TEXT PASSAGE:
## start

But people seem to talk and discuss about how they feel currently in this moment, with the given information, some of that being a perception of the information, and then they obviously have to pull out the "time will tell" card, ofcourse they say that because they don't really have the capacity to have a educated prediction, but that's not all, this is also a form of perception-based negative statement that somehow the fate is still to be decided, like it's something totally unknown, but just because the current viewer's perception is such, doesn't mean the reality will change, that is an opinion-based discussion which I think it's totally irrelevant and I usually don't discuss it, because I do objective analysis. The data shows this thing is a semi-revolution, and while the details are uncertain and in those cases time will tell how fast it gets adopted and how much it gets adopted, but that's not really the goal of mantle, many people speak about irrelevant things mantle is not trying to achieve, ofcourse it's good to have it used by all GPU vendors and as many developers, but this is a consumer-type of perception based "success".

The problem is, many people up their own standards for when to call it a success or failure based on their personal opinion or in other words the shaky perception of the information that formed the opinion.
That usually ends up cases where people say it's a failute just because the thing was not used on their platform or one of their favourite franchises, these kind of discussions have zero credibility and should be dismissed.

## end

SHORT EXERCISE 1:
Copy the entries word for word, starting with the line that contains "at (1945, 291)." and going on through the last line of the entries.

DATA LISTING:
## start

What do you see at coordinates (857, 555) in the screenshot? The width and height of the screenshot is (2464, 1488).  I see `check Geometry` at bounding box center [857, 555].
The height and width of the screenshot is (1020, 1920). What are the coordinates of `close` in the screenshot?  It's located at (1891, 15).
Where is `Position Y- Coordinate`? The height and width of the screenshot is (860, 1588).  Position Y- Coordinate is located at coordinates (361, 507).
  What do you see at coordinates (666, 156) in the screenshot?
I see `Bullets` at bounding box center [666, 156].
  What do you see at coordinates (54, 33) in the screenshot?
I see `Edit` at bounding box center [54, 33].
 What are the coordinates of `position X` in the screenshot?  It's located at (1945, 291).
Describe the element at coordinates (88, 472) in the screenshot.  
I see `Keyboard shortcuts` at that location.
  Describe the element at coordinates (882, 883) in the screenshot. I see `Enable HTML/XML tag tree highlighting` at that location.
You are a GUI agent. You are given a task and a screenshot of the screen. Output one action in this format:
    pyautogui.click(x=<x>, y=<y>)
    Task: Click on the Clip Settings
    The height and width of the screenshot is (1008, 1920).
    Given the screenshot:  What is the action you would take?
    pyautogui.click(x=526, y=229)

## end

SHORT EXERCISE 2:
Pick up the passage about judging Mantle's success after its last sentence and keep writing.

ANSWER 1:
 What are the coordinates of `position X` in the screenshot?  It's located at (1945, 291).
Describe the element at coordinates (88, 472) in the screenshot.  
I see `Keyboard shortcuts` at that location.
  Describe the element at coordinates (882, 883) in the screenshot. I see `Enable HTML/XML tag tree highlighting` at that location.
You are a GUI agent. You are given a task and a screenshot of the screen. Output one action in this format:
    pyautogui.click(x=<x>, y=<y>)
    Task: Click on the Clip Settings
    The height and width of the screenshot is (1008, 1920).
    Given the screenshot:  What is the action you would take?
    pyautogui.click(x=526, y=229)

ANSWER 2:
It's a mathematical certainty that mantle will be a success. It is however a perception of the public that will make up their own mind, largely based on their own expecations which mantle probably wasn't set out to do or designed for. First of all, mantle is not a replacement. Many people keep saying how "time will tell" if mantle makes it on Nvidia and Linux and all the rest, it doesn't have to, all the people talking about market share, it's all irrelevant, if mantle uses

If Mantle is not used as much, it doesn't make it a failure. It only makes the industry a failure to use it. The thing if used will work and it will make what it claims to do, to the ease of development, low level, application control etc.

So people will try to paint something a failure, but while it only was a "failure" of the industry to use it, and that "failure to use it" for example might have come from the industry it self having a shaky perception of the thing that formed their opinion which lead to not adopting it.

Mantle is primairly designed for AAA developers , if all the top 20 AAA developers use Mantle, it is a success in both areas. Mantle does not require to dominate, it's not designed for mainstream and casuals, butthurt consumers and fanboys of those games will whine anyways.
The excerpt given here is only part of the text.